Я добросовестно старался вести протокол. Потом стало неинтересно, потом тоскливо, потом начал зевать. Рот сам судорожно открывался, и я не мог ни от кого скрыть потяготы.
Мужик даже прикрикнул на меня шутливо:
— Не зевай, парень, в людях! На других позевоту нагонишь.
— На то пасть дана, чтобы зевать, — возразил ему другой.

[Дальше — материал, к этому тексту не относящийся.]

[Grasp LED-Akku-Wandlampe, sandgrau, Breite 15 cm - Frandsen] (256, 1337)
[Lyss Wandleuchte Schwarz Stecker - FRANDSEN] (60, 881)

А третий посочувствовал мне:
— И че робенка мучают!
— Ну что, мужики, мы так до утра сидеть будем да рассуждать каждый свое? — произносит председатель. — Что в людях водится, то и нас не минует. Все равно коммуну организовать придется. Так уж лучше без сопротивления. Подобру-поздорову. А? Так уж везде ведется.
— А у нас так ведется, что изба веником метется, — возражает ему мужик.
— А еще либо дождь, либо снег. Либо будет, либо нет, — произносит другой.
— Придет время, будет и наш черед.
— И много за морем грибов, да не по нашему кузову. Народ изверился.
— Ну так что же, товарищи? — спрашивает Наталья Константиновна.
— Мы, дорогая, кланяться горазды, а говорить не умеем, — отвечают ей.
— Это что, отказ? Не согласны создавать коммуну?
— Проживем, видно, и без нее. Не первую зиму волку зимовать.
Это означало отказ.
Когда я провалился куда-то, услышал сквозь сон, как мужик берет меня на руки и говорит мне в ухо что-то доброе о постельке. Я понял, что меня поднимают и укладывают спать на полати.
Вскоре я проснулся от шума в избе, испугавшись, что начинается драка.
— Ну что, вздремнул немного, а? — сказал мне кто-то по-доброму.
Я снова уснул, прикорнув на полатях, а когда проснулся, председатель забрал меня прямо с полатей в огромные свои лапы и начал опускать на пол, подпевая:
— Со вставаньица головушка болит.
Мне было стыдно смотреть людям в глаза: уснул в разгар собрания и почти ничего не сумел записать в протокол.
Смочив руки и лицо из рукомойника ледяной водой, я сел за стол, и вскоре хозяйка уже угощала меня.
— Не всяк пашню пашет, а всяк ест, — говорила она, угощая блинами со сметаной. — Вишь, отощал-то как, милай, в коммуне-то вашей, лихоманка бы ее взяла.
И в самом деле, конечно, о таких блинах в коммуне мы и мечтать забыли. Я стеснялся и, протягивая руку за очередным блином, даже потел. Но когда председатель, его жена, Наталья Константиновна и Гаврил Заяц выпили по стакану чего-то хмельного, у них пошла оживленная беседа, и я почувствовал себя смелым. Раз, правда, Гаврил Заяц толкнул председателя локтем и указал на меня: ишь, мол, как ест. Но председатель со смехом сказал:
— А что, бывало, у богатых мужиков голодный работник, покуда не выестся, за двоих съедал.
Я уже верил, что он добрый мужик, и продолжал уминать блины за обе щеки.
Прощаясь, председатель сельсовета сказал, как бы извиняясь, Наталье Константиновне:
— Что поделаешь?! Высидели болтуна. Извиняйте.
Но Наталья Константиновна ответила:
— Ничего, не напрасно посидели. Кое-кто задумается.
Председатель сказал с сожалением:
— Эх, мужика бы сюда! Вот его отца, — показал он на меня. — У того не пошумели бы. Он бы им тут зубы пересчитал. Уж он бы обуздал.